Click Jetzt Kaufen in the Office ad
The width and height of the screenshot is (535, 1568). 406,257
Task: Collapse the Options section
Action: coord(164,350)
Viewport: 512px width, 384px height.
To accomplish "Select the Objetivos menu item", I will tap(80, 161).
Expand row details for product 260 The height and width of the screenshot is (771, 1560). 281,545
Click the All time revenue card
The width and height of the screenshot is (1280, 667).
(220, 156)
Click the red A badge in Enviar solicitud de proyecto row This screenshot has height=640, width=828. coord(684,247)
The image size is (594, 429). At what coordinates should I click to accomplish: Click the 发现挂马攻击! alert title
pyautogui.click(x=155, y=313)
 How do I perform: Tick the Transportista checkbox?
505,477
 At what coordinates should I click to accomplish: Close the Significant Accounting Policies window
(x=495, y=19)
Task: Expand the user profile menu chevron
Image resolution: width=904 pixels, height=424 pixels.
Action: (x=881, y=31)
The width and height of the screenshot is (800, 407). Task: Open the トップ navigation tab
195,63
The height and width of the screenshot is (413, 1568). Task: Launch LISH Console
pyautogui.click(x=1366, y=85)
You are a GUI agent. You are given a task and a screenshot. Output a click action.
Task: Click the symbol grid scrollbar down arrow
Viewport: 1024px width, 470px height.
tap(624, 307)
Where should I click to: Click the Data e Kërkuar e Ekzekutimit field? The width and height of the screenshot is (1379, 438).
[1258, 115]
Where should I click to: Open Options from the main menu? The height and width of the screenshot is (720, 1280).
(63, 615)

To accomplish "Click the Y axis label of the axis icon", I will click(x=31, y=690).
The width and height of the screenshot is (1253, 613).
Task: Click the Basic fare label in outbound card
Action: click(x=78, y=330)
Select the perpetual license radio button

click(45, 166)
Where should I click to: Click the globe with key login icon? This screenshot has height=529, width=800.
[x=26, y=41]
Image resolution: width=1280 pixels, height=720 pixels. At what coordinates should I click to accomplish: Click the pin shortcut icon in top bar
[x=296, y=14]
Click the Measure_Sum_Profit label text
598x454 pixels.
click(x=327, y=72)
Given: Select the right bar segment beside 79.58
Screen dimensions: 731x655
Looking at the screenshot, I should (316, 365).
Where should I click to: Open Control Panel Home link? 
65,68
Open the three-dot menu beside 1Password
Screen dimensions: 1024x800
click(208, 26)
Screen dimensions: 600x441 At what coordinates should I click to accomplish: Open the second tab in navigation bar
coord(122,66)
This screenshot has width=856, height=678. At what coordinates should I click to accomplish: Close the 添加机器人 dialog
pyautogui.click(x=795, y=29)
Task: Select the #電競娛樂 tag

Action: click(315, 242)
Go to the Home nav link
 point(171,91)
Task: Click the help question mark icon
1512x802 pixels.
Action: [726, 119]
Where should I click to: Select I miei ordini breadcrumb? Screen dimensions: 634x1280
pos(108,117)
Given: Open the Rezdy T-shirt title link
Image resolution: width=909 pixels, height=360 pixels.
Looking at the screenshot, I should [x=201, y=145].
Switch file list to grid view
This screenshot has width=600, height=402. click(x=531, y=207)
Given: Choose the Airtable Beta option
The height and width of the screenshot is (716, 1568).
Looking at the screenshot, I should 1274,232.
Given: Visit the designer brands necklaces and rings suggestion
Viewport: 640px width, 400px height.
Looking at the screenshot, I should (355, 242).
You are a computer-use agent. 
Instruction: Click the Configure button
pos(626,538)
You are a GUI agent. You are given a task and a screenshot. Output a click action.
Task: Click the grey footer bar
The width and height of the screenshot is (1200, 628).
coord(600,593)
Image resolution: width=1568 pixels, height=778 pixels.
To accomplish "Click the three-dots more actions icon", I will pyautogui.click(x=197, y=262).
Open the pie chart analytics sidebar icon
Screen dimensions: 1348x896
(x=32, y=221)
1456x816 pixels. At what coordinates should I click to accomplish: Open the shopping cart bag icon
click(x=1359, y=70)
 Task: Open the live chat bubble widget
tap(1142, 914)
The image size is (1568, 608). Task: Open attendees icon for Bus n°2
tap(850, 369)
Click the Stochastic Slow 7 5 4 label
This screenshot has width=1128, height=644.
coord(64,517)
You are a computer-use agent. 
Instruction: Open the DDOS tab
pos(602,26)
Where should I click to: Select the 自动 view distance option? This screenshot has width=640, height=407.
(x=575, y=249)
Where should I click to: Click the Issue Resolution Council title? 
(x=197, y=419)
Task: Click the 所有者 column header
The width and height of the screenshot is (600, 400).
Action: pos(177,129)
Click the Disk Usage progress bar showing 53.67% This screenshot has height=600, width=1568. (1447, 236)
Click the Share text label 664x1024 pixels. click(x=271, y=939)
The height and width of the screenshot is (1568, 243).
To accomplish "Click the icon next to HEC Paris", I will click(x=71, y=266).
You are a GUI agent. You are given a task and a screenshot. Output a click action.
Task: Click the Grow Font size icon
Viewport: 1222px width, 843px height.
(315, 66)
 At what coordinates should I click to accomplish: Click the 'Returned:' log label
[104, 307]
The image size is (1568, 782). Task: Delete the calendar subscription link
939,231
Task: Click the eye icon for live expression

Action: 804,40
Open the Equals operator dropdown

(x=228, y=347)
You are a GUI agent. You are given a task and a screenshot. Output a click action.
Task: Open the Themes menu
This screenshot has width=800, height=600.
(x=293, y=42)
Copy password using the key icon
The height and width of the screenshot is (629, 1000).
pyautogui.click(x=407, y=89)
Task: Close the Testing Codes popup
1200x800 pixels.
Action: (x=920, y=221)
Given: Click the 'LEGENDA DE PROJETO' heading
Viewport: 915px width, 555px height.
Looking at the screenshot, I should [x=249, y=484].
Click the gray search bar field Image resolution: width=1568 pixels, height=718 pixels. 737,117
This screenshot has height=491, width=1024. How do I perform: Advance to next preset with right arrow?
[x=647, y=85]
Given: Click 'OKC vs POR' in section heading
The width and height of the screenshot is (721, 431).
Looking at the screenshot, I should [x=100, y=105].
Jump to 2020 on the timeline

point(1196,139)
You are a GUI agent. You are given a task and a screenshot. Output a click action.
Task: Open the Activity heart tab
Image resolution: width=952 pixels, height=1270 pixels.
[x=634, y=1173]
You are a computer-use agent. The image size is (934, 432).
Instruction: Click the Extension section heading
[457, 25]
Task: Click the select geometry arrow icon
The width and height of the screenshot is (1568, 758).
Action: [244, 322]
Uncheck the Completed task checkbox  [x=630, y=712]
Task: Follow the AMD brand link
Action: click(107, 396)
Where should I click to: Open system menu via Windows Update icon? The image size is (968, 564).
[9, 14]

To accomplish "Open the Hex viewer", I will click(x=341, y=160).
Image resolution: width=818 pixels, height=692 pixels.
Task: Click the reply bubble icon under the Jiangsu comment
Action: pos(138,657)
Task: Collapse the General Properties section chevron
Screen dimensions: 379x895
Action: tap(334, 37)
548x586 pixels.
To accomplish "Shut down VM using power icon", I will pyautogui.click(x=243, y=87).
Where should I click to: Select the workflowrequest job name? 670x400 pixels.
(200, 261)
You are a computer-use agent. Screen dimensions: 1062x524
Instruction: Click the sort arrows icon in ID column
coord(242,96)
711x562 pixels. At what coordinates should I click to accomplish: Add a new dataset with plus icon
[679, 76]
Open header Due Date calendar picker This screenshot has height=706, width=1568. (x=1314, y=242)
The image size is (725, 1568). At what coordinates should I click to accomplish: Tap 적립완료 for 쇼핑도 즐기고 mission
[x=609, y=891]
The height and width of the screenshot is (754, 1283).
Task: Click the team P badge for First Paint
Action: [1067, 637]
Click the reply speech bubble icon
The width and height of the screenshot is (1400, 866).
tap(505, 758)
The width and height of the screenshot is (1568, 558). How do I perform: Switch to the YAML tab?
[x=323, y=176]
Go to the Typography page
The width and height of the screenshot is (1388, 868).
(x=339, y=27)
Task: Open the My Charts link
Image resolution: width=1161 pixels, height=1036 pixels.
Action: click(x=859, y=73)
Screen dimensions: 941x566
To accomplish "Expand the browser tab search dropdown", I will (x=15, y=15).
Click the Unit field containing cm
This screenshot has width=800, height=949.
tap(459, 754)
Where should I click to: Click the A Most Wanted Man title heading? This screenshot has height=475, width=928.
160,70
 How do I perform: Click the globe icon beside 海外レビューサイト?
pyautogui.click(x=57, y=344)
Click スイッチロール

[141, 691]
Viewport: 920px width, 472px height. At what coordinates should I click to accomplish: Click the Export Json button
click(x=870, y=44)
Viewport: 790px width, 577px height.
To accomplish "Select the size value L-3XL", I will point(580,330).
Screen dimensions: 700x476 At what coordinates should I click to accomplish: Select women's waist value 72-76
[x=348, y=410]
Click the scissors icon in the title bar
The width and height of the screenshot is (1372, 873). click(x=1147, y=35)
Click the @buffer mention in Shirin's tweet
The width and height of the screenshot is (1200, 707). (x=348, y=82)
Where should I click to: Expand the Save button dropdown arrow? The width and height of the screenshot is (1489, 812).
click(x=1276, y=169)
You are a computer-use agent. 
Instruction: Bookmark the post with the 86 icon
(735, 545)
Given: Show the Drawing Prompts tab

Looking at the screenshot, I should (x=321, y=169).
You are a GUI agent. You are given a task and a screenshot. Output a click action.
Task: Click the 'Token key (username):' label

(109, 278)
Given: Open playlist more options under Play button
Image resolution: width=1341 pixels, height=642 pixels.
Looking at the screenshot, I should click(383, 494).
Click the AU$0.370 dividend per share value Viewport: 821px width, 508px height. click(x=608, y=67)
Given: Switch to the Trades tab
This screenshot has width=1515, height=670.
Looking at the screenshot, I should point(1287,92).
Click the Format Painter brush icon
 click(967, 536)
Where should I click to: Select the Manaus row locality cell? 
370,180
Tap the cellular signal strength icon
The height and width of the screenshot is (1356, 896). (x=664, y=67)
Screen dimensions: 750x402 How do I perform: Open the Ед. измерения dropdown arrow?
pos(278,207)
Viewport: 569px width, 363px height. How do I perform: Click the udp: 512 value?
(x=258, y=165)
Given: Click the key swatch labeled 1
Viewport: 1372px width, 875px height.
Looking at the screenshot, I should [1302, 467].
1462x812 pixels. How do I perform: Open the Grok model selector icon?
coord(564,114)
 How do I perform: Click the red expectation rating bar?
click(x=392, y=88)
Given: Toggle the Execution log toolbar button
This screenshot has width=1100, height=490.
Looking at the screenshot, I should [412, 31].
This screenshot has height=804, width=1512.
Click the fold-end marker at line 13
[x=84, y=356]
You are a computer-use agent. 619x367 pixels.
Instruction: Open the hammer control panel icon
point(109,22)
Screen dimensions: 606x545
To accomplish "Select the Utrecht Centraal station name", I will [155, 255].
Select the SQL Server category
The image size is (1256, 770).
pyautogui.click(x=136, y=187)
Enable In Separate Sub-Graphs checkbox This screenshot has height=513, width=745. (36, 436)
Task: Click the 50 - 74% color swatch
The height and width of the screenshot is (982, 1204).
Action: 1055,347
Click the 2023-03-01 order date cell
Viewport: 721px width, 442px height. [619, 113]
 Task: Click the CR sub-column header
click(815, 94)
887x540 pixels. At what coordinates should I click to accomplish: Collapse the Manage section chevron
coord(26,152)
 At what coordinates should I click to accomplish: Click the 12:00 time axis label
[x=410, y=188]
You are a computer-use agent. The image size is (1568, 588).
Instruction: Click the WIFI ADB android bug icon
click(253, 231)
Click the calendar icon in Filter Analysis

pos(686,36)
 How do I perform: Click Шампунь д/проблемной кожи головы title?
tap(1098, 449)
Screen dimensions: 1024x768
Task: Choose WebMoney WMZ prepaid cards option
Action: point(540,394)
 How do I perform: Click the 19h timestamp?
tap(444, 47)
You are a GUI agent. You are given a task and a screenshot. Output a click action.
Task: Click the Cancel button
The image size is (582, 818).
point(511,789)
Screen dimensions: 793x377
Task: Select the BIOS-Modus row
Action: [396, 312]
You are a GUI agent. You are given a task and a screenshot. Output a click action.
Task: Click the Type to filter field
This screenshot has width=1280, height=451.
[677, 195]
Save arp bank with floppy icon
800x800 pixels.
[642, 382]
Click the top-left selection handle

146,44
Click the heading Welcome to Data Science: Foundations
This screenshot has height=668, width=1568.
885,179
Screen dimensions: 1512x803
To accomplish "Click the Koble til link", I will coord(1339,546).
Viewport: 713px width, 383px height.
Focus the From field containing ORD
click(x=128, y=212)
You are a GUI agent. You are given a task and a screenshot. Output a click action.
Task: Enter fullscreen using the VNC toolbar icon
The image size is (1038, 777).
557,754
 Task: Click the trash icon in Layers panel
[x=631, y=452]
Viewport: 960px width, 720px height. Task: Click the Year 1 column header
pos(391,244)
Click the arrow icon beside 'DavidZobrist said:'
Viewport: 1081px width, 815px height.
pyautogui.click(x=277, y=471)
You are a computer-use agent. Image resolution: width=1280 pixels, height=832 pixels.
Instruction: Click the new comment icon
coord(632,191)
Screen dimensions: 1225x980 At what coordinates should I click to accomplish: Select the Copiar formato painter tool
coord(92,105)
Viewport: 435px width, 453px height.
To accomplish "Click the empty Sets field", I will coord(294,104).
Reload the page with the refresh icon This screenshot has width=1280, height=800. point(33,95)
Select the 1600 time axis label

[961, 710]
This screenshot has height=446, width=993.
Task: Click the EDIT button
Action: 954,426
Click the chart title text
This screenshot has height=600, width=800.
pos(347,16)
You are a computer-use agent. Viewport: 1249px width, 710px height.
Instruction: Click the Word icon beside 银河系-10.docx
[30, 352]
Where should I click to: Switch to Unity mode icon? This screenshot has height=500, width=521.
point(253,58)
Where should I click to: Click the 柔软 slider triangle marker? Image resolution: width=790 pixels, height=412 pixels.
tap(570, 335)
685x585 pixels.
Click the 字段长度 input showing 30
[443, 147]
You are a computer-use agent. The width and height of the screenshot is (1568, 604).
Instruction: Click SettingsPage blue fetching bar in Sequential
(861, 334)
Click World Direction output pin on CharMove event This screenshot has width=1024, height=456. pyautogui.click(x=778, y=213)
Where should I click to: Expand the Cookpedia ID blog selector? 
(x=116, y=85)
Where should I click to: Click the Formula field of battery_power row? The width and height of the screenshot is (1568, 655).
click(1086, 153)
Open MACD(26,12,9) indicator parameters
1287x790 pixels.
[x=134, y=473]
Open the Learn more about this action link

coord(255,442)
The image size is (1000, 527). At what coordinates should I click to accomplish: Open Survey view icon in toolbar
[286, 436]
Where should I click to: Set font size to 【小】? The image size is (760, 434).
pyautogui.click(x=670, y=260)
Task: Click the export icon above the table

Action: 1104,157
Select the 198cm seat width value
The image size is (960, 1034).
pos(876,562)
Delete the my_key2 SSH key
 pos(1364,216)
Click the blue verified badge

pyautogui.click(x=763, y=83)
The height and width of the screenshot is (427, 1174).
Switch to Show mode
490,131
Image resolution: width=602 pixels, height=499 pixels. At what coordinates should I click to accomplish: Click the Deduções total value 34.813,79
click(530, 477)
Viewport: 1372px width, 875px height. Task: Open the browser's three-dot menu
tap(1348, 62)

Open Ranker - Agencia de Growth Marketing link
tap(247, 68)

────────────────────

## Instructions to follow
Using the entries above, give the number of lines that carry the string "computer", without anything else.

## Answer to this task
10